In Daniels, supra, and Haines, supra, apposite language and argument is like that found in People v. Northern, supra, 256 Cal.App.2d at p. 34, 64 Cal.Rptr. at p. 20, that the vice that the statute attacks ‘is one aspect of the narcotic traffic, not fraud or breach of contract . . . We therefore hold that it is immaterial to a violation of section 11503 (now 11355) whether the defendant either before or at the time of the delivery of the nonnarcotic substance, intends to deliver a narcotic or some innocuous material. The section is violated if there is an offer of a narcotic and a subsequent delivery of a nonnarcotic substance.’ (See also People v. Medina, supra, 27 Cal.App.3d at pp. 477—478, 103 Cal.Rptr. 721; People v. Hicks, supra, 222 Cal.App.2d 265, 35 Cal.Rptr. 149, and dissent in People v. Sweet, 257 Cal.App.2d 167 at p. 172, 65 Cal.Rptr. 31.) Nearly identical language was employed in the Haines opinion with reference to Health & Safety Code section 11382, that it does not require specific intent to substitute a substance in place of a restricted dangerous drug. (People v. Haines, 53 Cal.3d at p. 498, 125 Cal.Rptr. 735.)

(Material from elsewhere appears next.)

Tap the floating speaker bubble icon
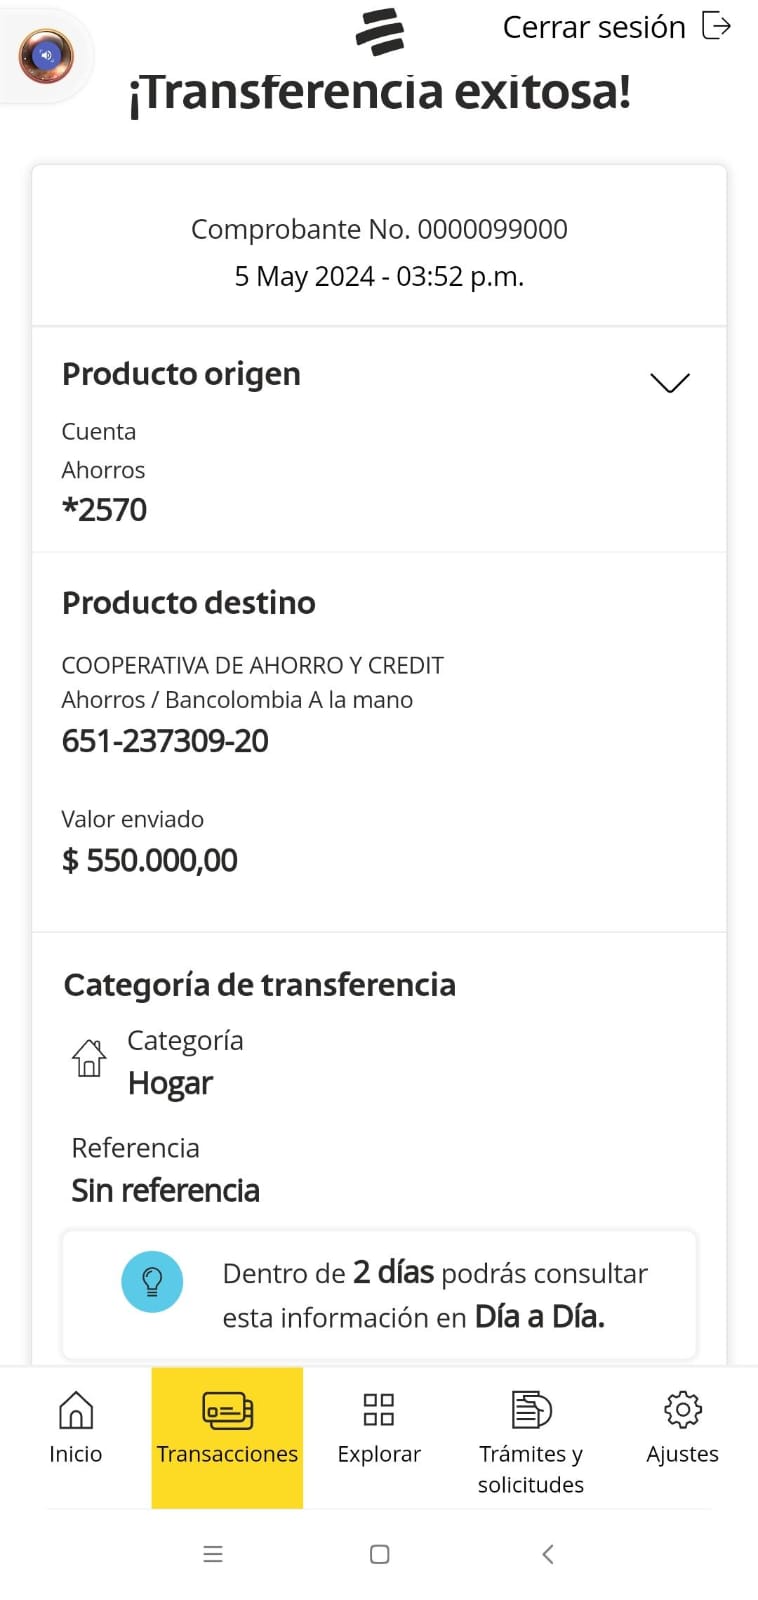This screenshot has height=1600, width=758. 46,56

As a result of the foregoing, it follows that our language and holding to the contrary in People v. Contreras, 226 Cal.App.2d 700, 38 Cal.Rptr. 338, and People v. Sweet, 257 Cal.App.2d 167 and p. 171, 65 Cal.Rptr. 31, must be disregarded as now inapplicable.

The judgment is affirmed.


1.  Sections 11355 of the Health & Safety Code provides in part: ‘Every person who agrees, consents, or in any manner offers to unlawfully sell, furnish, transport, administer, or give (certain) controlled substance(s) . . ., or offers, arranges, or negotiates to have any such controlled substance unlawfully sold, delivered, transported, furnished, administered, or given to any person and then sells, delivers, . . . or negotiates to have sold, delivered, . . . to any person any other liquid, substance, or material in lieu of any such controlled substance shall be punished by imprisonment in the county jail for not more than one year, or in a state prison for not more than 10 years.’ (See section 11382 re nonnarcotics.)

BEACH, Associate Justice.

ROTH, P.J., and FLEMING, J., concur.